**Written tasks**
(1) Echo, word for word, the part of the article on logic analyzers and oscilloscopes below that opens with the words containing "Understand when a" and closes with "additional Logic Analyzer?".
(2) Using the article on logic analyzers and oscilloscopes below, decide whether each statement agrees with it, answering yes or no and quoting the words that settle it: (a) Mixed-Signal Oscilloscopes with GHz sampling rates and 8+ digital lines can cost well under 3.000 $. (b) A logic analyzer is mostly used to superimpose successive captures. (c) The appearance of microcontroller-based systems required the creation of tools like logic analyzers.
(3) Answer these questions from the article on logic analyzers and oscilloscopes below:
(a) What does the article say a logic analyzer can be thought of as?
(b) How do many oscilloscopes simulate persistence?
(c) What transforms electrical signal measurements into digital values?

**Given text**
---

Understand when a Logic Analyzer can really add value to your MSO.

With Mixed-Signal Oscilloscopes (MSO) being everyone’s ‘Engineering Swiss Army Knife’,
why would you need an additional Logic Analyzer?

Mixed-Signal Oscilloscopes (MSO) with sampling rates in the GHz range and 8+ digital lines can be priced well under 3.000 $.
For this reason, many in the electronic industry are announcing the demise of the logic analyzer as a piece of stand-alone equipment.

It is no surprise that Mixed-Signal Oscilloscopes are to be found in most electronic engineering labs today. They are versatile, affordable and have become the basic instrument for any engineer who is testing, debugging and verifying electronic systems. In fact this could be the only instrument that most electronic engineers will ever have to (or want to?) use for 90% of their lab time.

So, it is wise to spend part of an initial engineering or test lab budget on an MSO.
But does this mean that you will not need a logic analyzer (LA)? Read on.

Oscilloscopes vs logic analyzers – a refresher

Digital oscilloscopes and logic analyzers are based on sampling techniques. Electrical signal (usually voltage) measurements are transformed into digital value by a high-speed analog-to-digital converter (ADC) and stored into memory at regular intervals defined by the instrument’s sampling clock.

A logic analyzer can be thought of as a scope with 1 bit vertical resolution on all channels. It displays signals as logic (binary) values, according to whether the measured voltage is above or below a conventional voltage level called ‘threshold value’. That is the first fundamental difference between a oscilloscope and a logic analyzer.

A logic analyzer is a 1-bit oscilloscope

The other fundamental difference between an oscilloscope and a logic analyzer is how the sampled values are displayed. In its most common mode of operation, an oscilloscope is essentially a device that repeatedly captures a window of events of a given length (defined by its total memory) and refreshes the display of a portion of it on a screen. Many oscilloscopes simulate ‘persistence’ by superimposing multiple captured windows on the display and by modulating the screen pixel intensity.

A logic analyzer is mostly used for single-shot captures (no superimposition of successive captures) and to analyze the sequence of events of sometimes over more than 100 digital signals before and after an event called trigger.

Oscilloscope vs Logic Analyzer display principle

It was the appearance of microcontroller-based systems that required the creation of tools like logic analyzers. First, there was a need to observe digital busses – and hence have more than 2 or 4 channels. Second, there was a need to see the signals the way logic circuit does, i.e. at the sampling events of the circuit, in the form of binary values. With time, logic analyzers have turned into less ‘pure’ instruments with an ability to perform some analog measurements – especially for checking threshold levels, detecting glitches and verifying the compliance of signals to specific I/O standards.

‘Real-time’, really?

---

**Stored data**
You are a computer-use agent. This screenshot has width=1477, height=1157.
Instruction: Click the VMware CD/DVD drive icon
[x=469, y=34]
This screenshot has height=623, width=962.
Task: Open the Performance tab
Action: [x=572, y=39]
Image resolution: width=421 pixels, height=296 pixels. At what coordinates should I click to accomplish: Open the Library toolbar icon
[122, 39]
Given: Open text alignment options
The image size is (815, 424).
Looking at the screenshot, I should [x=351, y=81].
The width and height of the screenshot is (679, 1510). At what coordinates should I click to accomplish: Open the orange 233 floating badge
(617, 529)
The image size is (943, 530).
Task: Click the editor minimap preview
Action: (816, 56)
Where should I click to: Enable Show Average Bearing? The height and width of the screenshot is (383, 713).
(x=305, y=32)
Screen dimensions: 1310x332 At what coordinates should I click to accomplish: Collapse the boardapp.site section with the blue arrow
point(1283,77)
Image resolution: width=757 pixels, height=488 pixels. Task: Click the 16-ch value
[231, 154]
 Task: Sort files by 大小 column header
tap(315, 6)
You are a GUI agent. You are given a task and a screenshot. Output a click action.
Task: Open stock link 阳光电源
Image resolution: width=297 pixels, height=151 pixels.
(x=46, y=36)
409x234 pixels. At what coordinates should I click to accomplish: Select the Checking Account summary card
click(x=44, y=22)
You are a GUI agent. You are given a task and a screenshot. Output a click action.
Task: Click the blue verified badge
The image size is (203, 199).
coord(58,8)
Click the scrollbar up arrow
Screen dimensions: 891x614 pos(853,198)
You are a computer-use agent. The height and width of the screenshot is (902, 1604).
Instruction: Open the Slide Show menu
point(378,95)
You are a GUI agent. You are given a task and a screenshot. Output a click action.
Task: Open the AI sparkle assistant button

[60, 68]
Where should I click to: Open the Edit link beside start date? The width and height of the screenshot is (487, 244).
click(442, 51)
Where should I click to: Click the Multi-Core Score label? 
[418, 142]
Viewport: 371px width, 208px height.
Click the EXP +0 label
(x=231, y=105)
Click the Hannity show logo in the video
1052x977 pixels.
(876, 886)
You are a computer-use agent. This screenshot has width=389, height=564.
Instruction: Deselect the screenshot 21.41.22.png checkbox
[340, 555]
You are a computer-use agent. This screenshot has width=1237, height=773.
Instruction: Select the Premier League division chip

---

**Written answers**
(1)
Understand when a Logic Analyzer can really add value to your MSO.

With Mixed-Signal Oscilloscopes (MSO) being everyone’s ‘Engineering Swiss Army Knife’,
why would you need an additional Logic Analyzer?

(2)
(a) Yes: "Mixed-Signal Oscilloscopes (MSO) with sampling rates in the GHz range and 8+ digital lines can be priced well under 3.000 $."
(b) No: "A logic analyzer is mostly used for single-shot captures (no superimposition of successive captures)"
(c) Yes: "It was the appearance of microcontroller-based systems that required the creation of tools like logic analyzers."

(3)
(a) A scope with 1 bit vertical resolution on all channels.
(b) By superimposing multiple captured windows on the display and by modulating the screen pixel intensity.
(c) A high-speed analog-to-digital converter (ADC).